'Bowlers did well in slog overs'

'Bowlers did well in slog overs'

'Bowlers did well in slog overs'

Indian skipper Mahendra Singh Dhoni saw sparks of improvement in his team’s death bowling despite conceding 321 runs in the first one-dayer against the West Indies at Kochi on Wednesday, which the hosts eventually lost by a massive margin of 124 runs. 

The amount of runs India conceded might make it look like an irrational observation but it wasn’t so. After conceding 52 runs without taking a wicket in the batting Power Play (36 to 40th over), India kept the West Indians rather silent from the 41st over to the 49th, giving away 66 runs in that nine-over phase. However, the last over of the West Indian innings bowled by Mohammad Shami proved expensive as Marlon Samuels and Darren Sammy combined to plunder 15 runs from it. 

Dhoni, however, focused on the larger picture. “Most our bowlers apart from Bhuvaneshwar (Kumar) gave runs. Considering that we restricted them to a total of 321 on this wicket, I must say our bowlers did a decent job. I was quite happy with the death bowling and they bowled quite consistently maintaining their lengths and we were able to put fielders in right areas. Overall, I am quite happy with the bowling." 

Dhoni opted to bowl first keeping in mind the effect of dew in the second part of the match. But the afternoon heat in Kochi sucked the energy out of his bowlers, jeopardising his plans. “It was very hot. I felt the fast bowlers got a bit tired, and I would have loved to bowl them for a few more overs. But they were in quite a bad state. I was not really able to rotate them to keep them fresh. Once Mohit (Sharma) went for runs, I had to bring back (Mohammad) Shami. I couldn’t really rotate them well, and it was difficult for them to bowl long spells,” said Dhoni. 

The Jharkhand man also admitted that regular fall of wickets hampered India’s chase that started on a strong note as openers Ajinkya Rahane and Shikhar Dhawan added 49 runs in 8.4 overs. But the run out of Rahane triggered a collapse of the top-order as India slumped to 134 for six in the 29th over. 

“We couldn’t get too many wickets with the new ball. There were quite a few play-and-misses, but unfortunately, they didn’t nick any to the slips. In the middle overs, I thought we did quite well. They were hitting the big shots, but still we were able to put pressure on them by not letting them take the easy singles. Because of that, we realised that they won’t get anything in excess of 340. I felt 320-325 was a par score on a wicket like this. But we had to get off to a good start, and you’ve to capitalise on the start. We started off really well, but that run out of Rahane started something that we couldn’t really put a stop to.
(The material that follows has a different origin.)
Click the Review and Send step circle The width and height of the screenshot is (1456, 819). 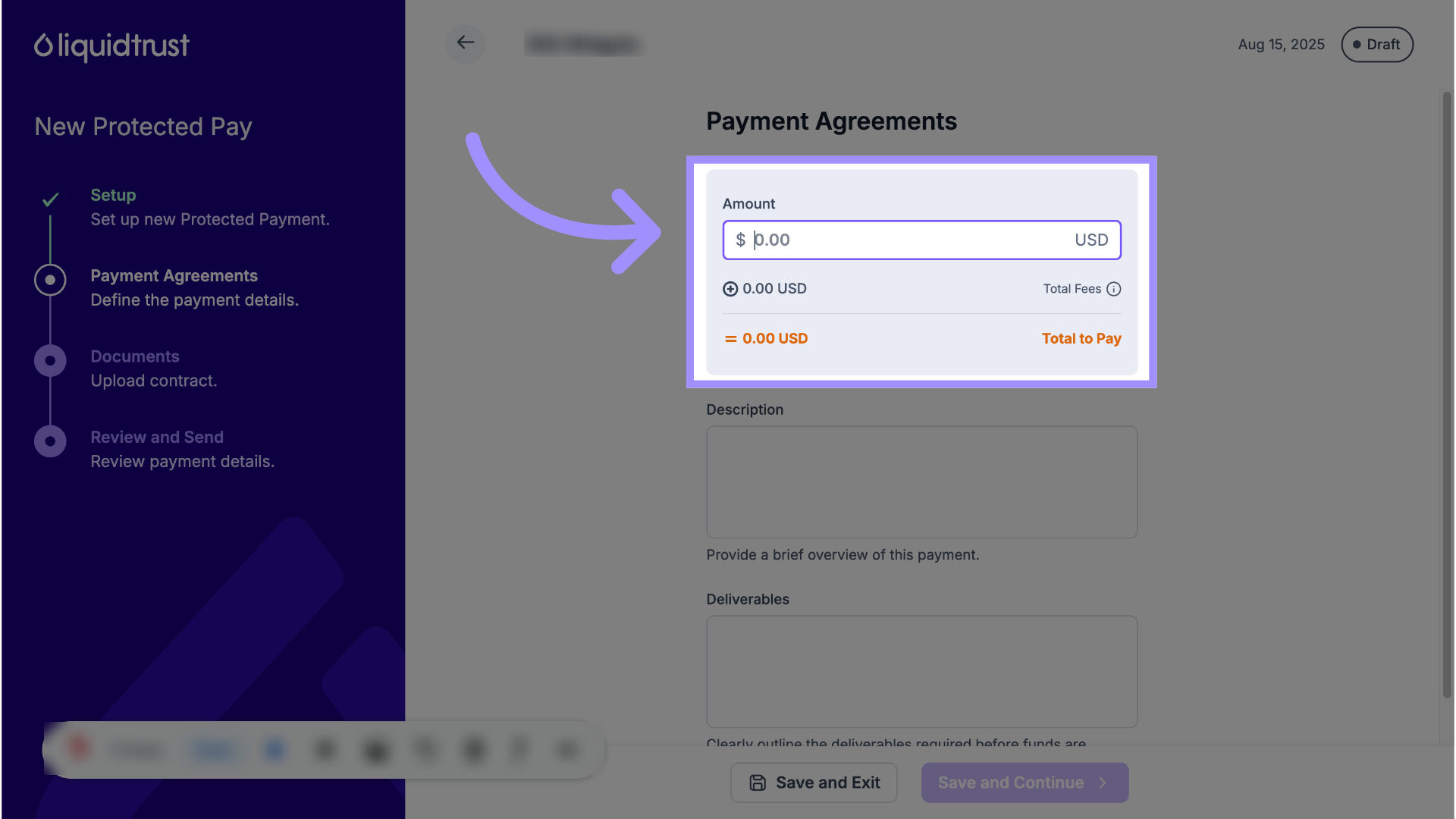tap(50, 441)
We kept losing wickets after that. Once you’re chasing 320, and you lose wickets at regular intervals, it becomes difficult,” added Dhoni. 

‘Legends helped me’

Samuels, who played the central role in Windies’ victory with an unbeaten 126 and two wickets, dedicated the performance to his coach -- late Roy McLean. “After hitting great form in the CPL, I wasn’t playing any cricket. I was shadowing in the mirror. I lost my coach (McLean) during that period in the CPL, and it was a tough period. He was my coach for more than 20 years. I’ll have to dedicate this innings to him.” 

The Jamaican said that talks with Caribbean legends like Sir Viv Richards and Sir Clive Lloyd helped him. “Way before today’s game, I had a long talk with Sir Clive Lloyd. Even had a long talk with Sir Vivian Richards last night, for about two hours. He is sharing all his knowledge, and I’m just soaking up everything. I’m the kind of person who likes to use a legend and ask him a lot of questions. Because they are not legends overnight, and they must have done something great to be considered legends. Wes Hall is there as well, so quite a few legends that I continue to call. It can only better my game, and better me as a person.”